Remembering Joey Ramone.


Nineteen years ago today, I was still living in my parents’ house in Plainview, NY. It was sometime in the evening, and I was in the basement on the computer. My mother came downstairs to let me know that Joey Ramone had passed away after a long fight with Lymphoma. I remember stopping what I was doing, finding a place on the 2001 internet to leave a tribute, writing it, & then sobbing for the next several minutes. Joey Ramone – well, the Ramones in general – had a huge impact on my life. Discovering their music and style brought me out of my shell – a shell I didn’t really know I was even in.

I remember I was in 9th grade, and over a friend’s house. We were listening to music, and he threw on the CD Ramones Mania which kicked off with one of their biggest ever hits, I Wanna Be Sedated. “Oh, I know this song. Who is this?,” I remember saying. “It’s the Ramones,” my friend exclaimed. As if I should have known. To that point I think my favorite bands were Guns N Roses and Mötley Crüe. The G’N’R song Rocket Queen had been my main inspiration to start playing the bass. Duff McKagan is still one of my favorite bass players to this day. And Mötley Crüe is still one of the best concerts I’ve ever seen. But this was 1991/2. I was in 9th grade; a little shy, on the smaller side, had no sense of my own style, and just trying to figure out my place in the grand scheme of high school.

But I knew one thing – I wanted to be in a band. So, now I had instruments – the electric bass as well as my voice, and I had an influence. I bought my own copy of Ramones Mania and played it on repeat. I started buying more of their CD’s. I bought slim jeans and beat them to hell, and horizontal striped t-shirts, and a motorcycle jacket. I started letting my hair grow out. Sure, I took my share of shit from other kids, but I didn’t care. I watched a video the Ramones had put out called Lifestyles of the Ramones – again, on repeat. I started listening to the bands that influenced the Ramones – The Velvet Underground, T. Rex, The Stooges, and The New York Dolls, – and those influenced by the Ramones – The Clash, The Sex Pistols, & The Damned, etc.

The following school year, I finally started playing with a band.
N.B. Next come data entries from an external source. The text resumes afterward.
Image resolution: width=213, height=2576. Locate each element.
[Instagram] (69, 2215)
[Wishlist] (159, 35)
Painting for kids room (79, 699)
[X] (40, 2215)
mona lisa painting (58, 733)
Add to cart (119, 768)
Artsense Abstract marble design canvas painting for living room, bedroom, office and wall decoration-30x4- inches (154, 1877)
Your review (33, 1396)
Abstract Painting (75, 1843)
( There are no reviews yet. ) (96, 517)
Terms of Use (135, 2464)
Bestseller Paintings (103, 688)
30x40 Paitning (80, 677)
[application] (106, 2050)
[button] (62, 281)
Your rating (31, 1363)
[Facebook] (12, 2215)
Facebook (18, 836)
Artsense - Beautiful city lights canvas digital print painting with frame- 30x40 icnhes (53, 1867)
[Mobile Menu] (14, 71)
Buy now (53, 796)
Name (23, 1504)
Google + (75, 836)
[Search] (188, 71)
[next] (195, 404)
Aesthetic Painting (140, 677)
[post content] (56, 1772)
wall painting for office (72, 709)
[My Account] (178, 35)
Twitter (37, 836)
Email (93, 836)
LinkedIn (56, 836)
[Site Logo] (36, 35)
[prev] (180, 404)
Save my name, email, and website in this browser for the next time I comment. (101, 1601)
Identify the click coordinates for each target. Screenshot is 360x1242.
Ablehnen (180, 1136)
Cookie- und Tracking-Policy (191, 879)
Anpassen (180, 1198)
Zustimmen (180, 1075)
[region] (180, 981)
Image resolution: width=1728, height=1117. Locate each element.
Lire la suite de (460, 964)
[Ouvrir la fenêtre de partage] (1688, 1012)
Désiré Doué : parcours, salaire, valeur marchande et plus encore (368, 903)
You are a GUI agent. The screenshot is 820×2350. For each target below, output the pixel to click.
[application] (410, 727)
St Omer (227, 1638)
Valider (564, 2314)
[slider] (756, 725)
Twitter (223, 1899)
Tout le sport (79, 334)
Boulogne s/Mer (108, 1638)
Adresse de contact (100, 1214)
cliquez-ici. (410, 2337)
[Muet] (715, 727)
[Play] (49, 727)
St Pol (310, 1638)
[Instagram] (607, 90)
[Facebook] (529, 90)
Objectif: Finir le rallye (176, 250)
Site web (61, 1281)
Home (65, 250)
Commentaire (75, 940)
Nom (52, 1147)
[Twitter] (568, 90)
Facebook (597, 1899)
We called ourselves Unpretty, and were heavily influenced by the Ramones. I wrote a piece about this band for a site called For Those Who Tried to Rock several years back. It’s still there. We wrote our own songs – my contributions could have been Ramones songs. One which was called Sorry, Sorry, Sorry could have been mistaken at points for Wart Hog. And we covered Blitzkrieg Bop. It was around this time I started to become more familiar with the band members, and realized that my idol in the band, Dee Dee Ramone had left, and had been replaced by CJ Ramone. In the coming years, some of my favorite Ramones songs were written by Dee Dee such as Poison Heart and Strength To Endure, which happened to be sung by CJ.

But Johnny and Joey were always constants in the band. The two grew to hate each other for various reasons, but they were there. I saw them in concert for the first time when I was in 10th grade. I went with my girlfriend, Heather to see them at The Academy in New York City. It was a fantastic, small music venue that like many would ultimately close. One of the openers was Angelfish, Shirley Manson’s band prior to Garbage. I didn’t care – I was there for The Ramones. I would see them another five or six more times before they retired. My favorite was probably seeing them play in the gymnasium at Nassau Community College. It felt like there were maybe 80 people watching that show (though, it was probably a lot more.)

I continued playing in bands throughout high school, and for a few years after. We covered a lot of their songs in addition to Blitzkrieg Bop including I Wanna Be Sedated, Psycho Therapy, Judy is a Punk, and even their version of The Byrds – My Back Pages which appeared on their all-covers album, Acid Eaters.

Ultimately, I cut my hair and went to work in a preppy retail store. Today, as I write this I am dressed in tailored jeans and a pink oxford from Gant. I ended my punk fashion phase many years ago but never stopped listening to the music. I’m amused when I see young kids wearing Ramones t-shirts that may have been purchased at Urban Outfitters or Old Navy. Do they know the music? Maybe. Has it had the impact on them that it’s had on me? Probably not. Nineteen years after Joey’s death, all original Ramones have passed away. A little over a year after Joey’s death, Dee Dee was found dead of an apparent heroin overdose. The date was June 5, 2002. Johnny Ramone passed on September 15, 2004 from prostate cancer. And ten years later on July 11, 2014 Tommy Ramone also passed away from cancer. Surviving members include drummers Marky & Ritchie, and bassist CJ.

And I just found out a little while ago that my own Aunt Marcia Jacobs passed away this morning – the last of that generation from that part of my family. She was my grandmother’s younger sister. My grandmother passed last September. Due to the current situation surrounding COVID-19 I will not be able to travel home to New York for her funeral. But now I’ll have two influential people in my life to think about on this day. Strange how that works out.